Records shown -
▬▬▬▬▬▬▬▬▬▬

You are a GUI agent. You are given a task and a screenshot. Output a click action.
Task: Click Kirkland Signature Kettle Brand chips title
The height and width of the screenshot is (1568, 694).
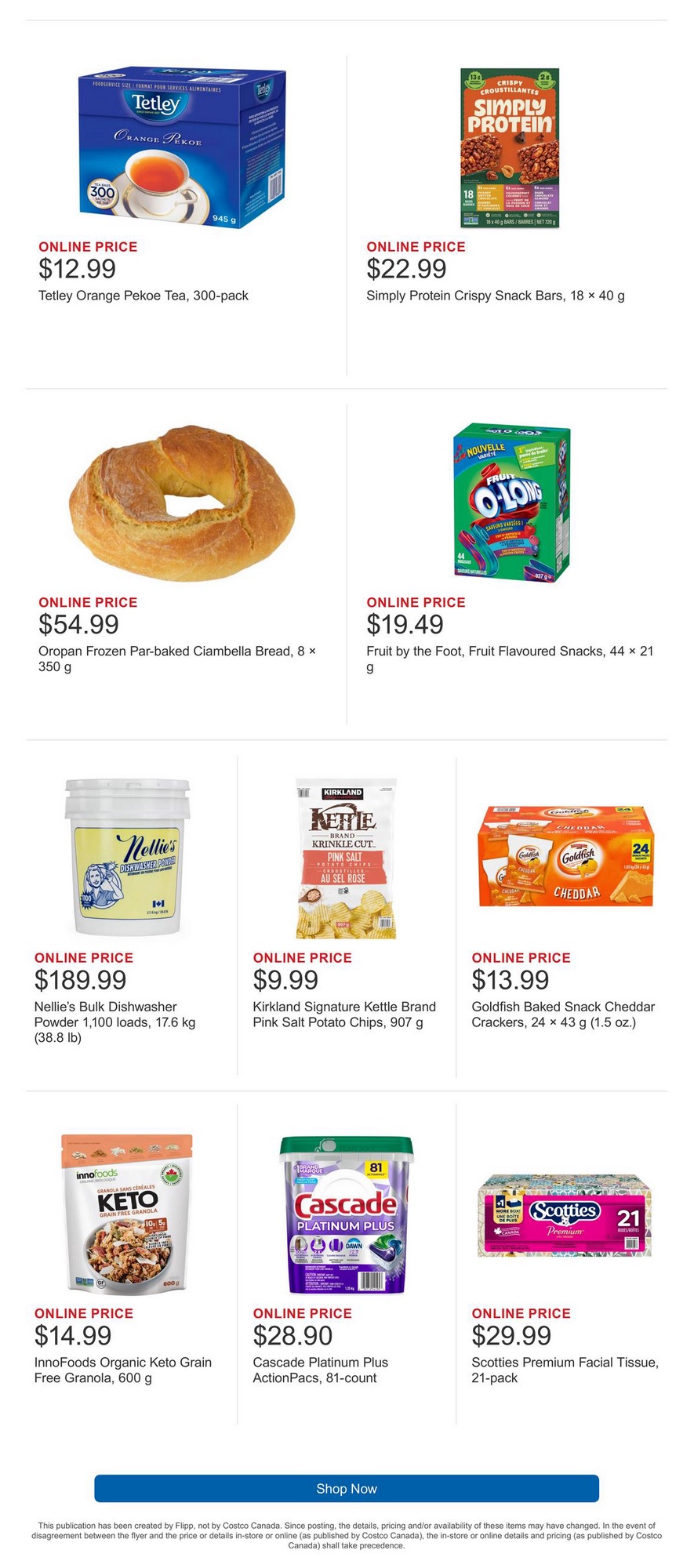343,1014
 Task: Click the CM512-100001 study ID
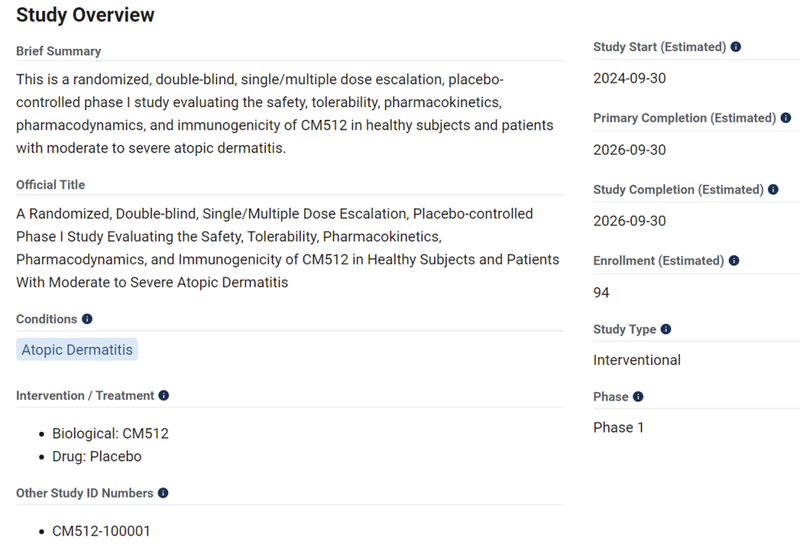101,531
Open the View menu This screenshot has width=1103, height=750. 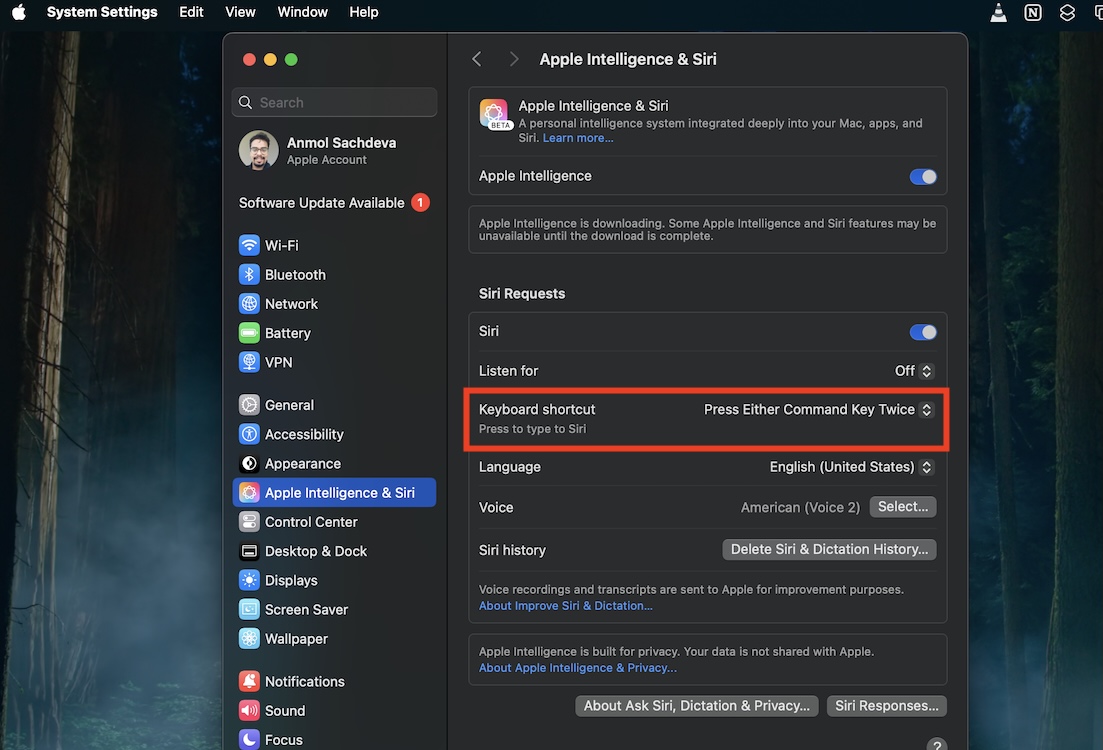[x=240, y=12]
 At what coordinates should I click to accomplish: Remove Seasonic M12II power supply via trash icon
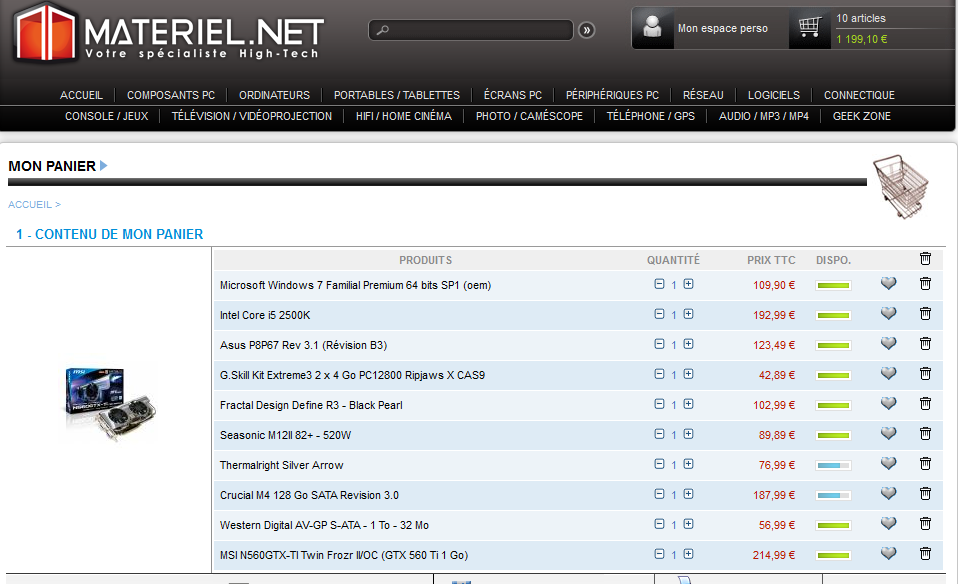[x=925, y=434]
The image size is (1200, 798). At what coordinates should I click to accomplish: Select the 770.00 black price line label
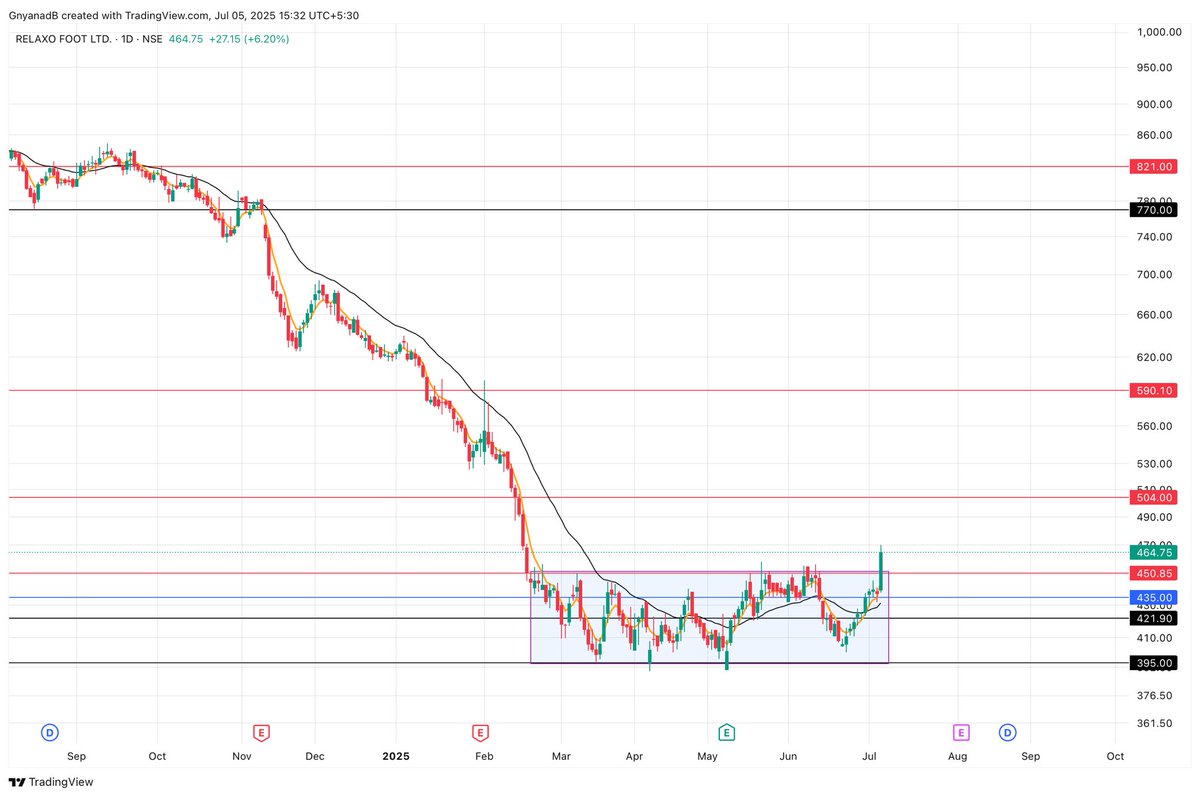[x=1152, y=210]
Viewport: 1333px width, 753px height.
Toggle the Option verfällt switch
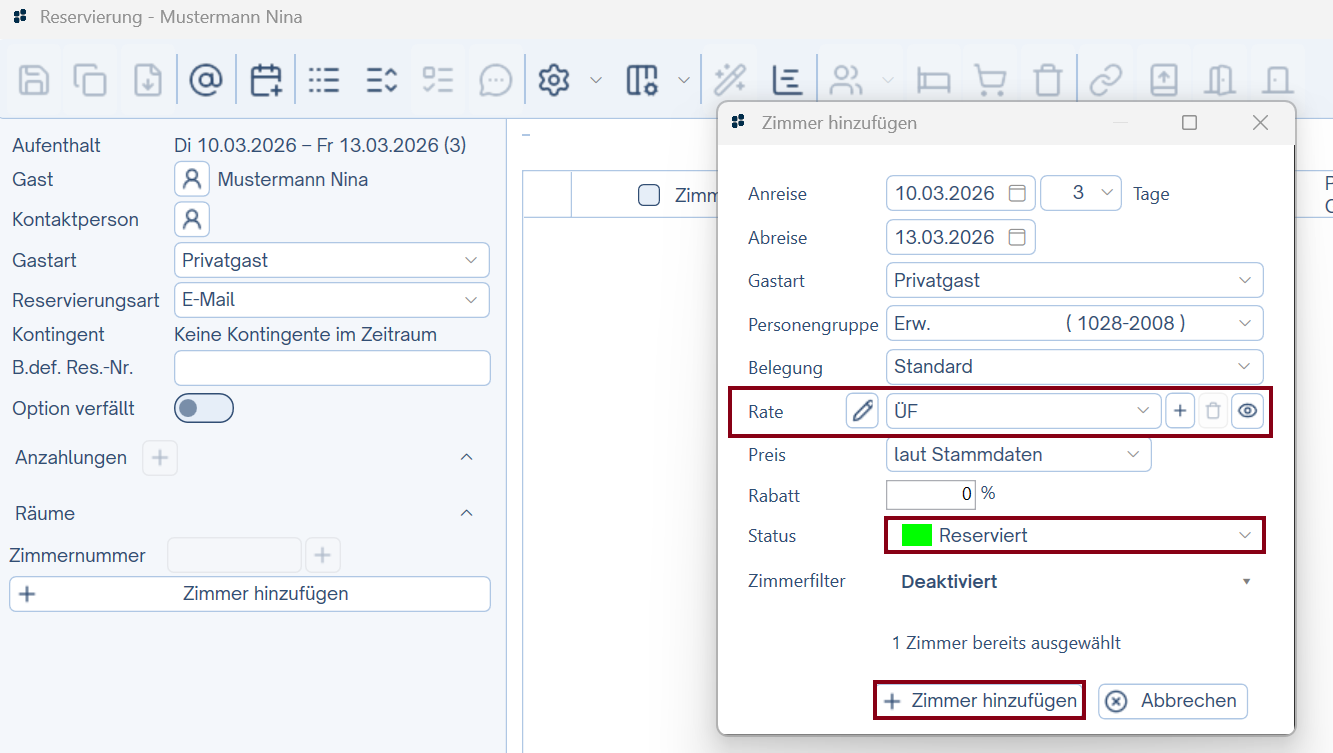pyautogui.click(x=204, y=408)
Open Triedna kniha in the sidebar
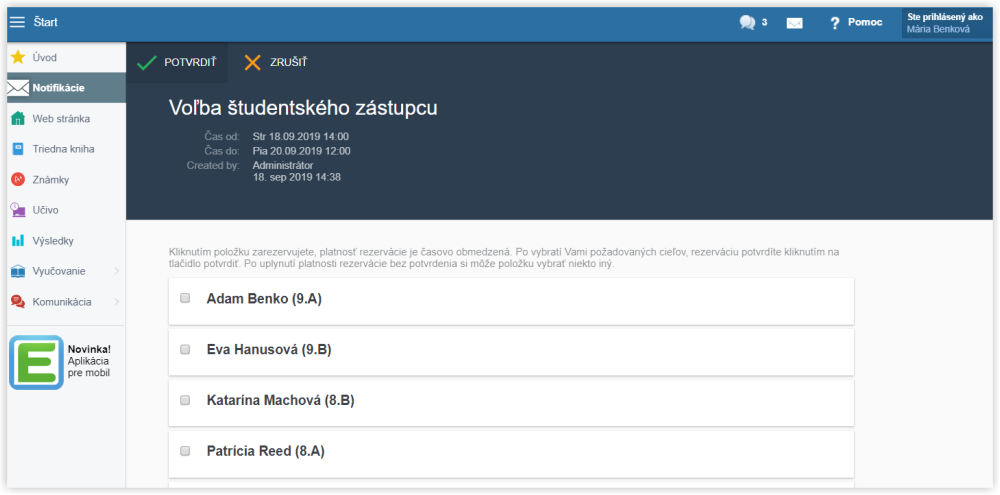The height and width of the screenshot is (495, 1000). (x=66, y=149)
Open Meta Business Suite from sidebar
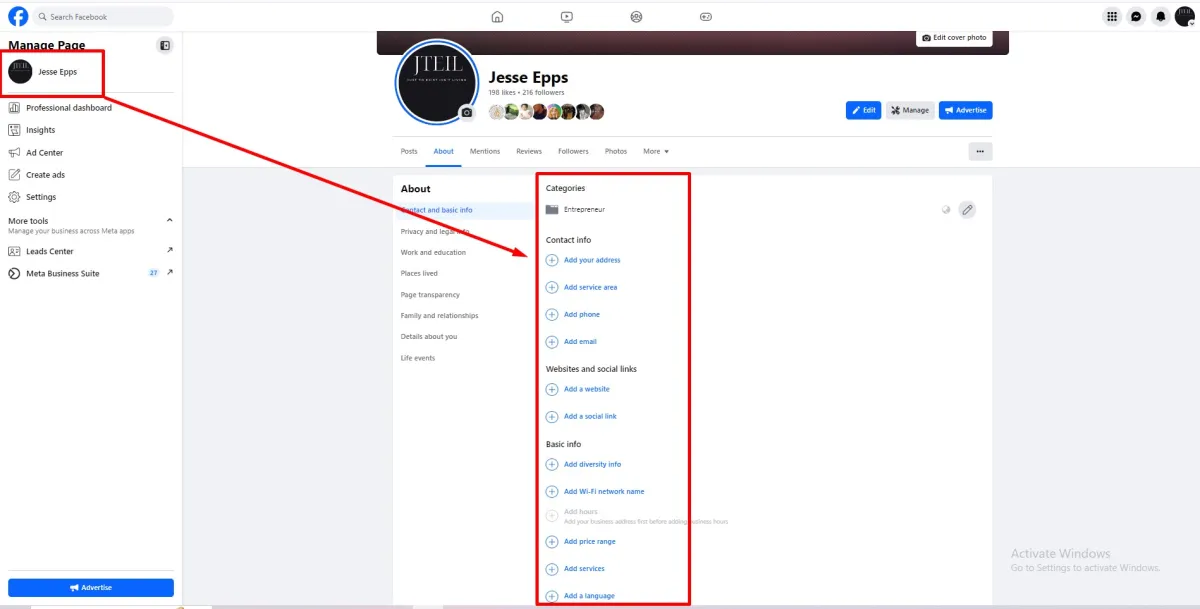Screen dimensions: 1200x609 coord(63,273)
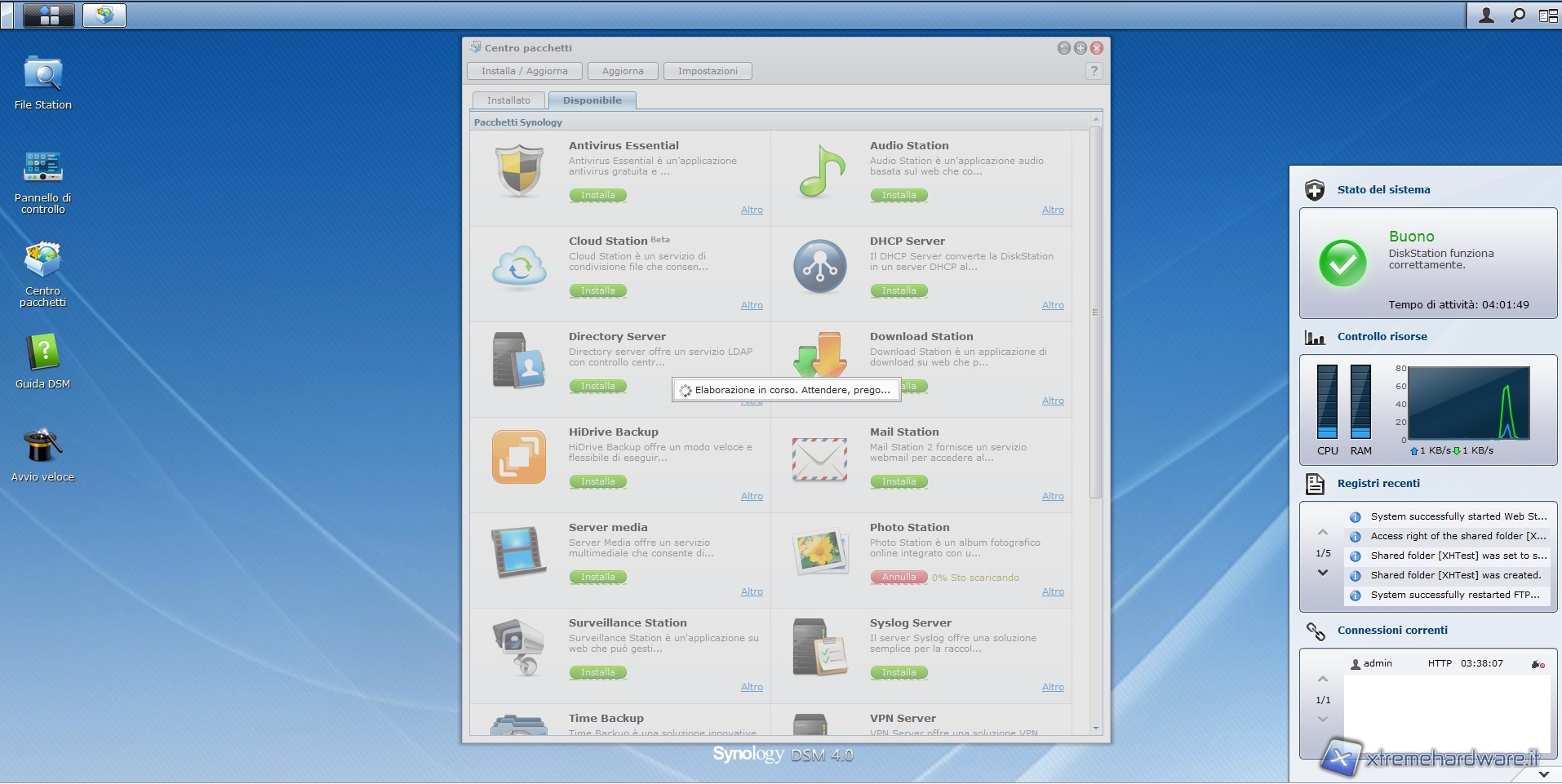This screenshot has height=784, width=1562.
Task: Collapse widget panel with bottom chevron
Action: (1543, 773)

▬▬▬▬▬▬▬▬▬▬

Work required - Pictures are not part of the copy. Reproduce the lines from the one with "At what coordinates should I click to accomplish: Remove" through the end of the listing above.

Your response -
 At what coordinates should I click to accomplish: Remove Seasonic M12II power supply via trash icon
[x=925, y=434]
The image size is (1200, 798). At what coordinates should I click to accomplish: Select the 770.00 black price line label
[x=1152, y=210]
Viewport: 1333px width, 753px height.
Toggle the Option verfällt switch
pyautogui.click(x=204, y=408)
Open Triedna kniha in the sidebar
The height and width of the screenshot is (495, 1000). (x=66, y=149)
Open Meta Business Suite from sidebar
Screen dimensions: 1200x609 coord(63,273)
This screenshot has height=784, width=1562.
Task: Collapse widget panel with bottom chevron
Action: (1543, 773)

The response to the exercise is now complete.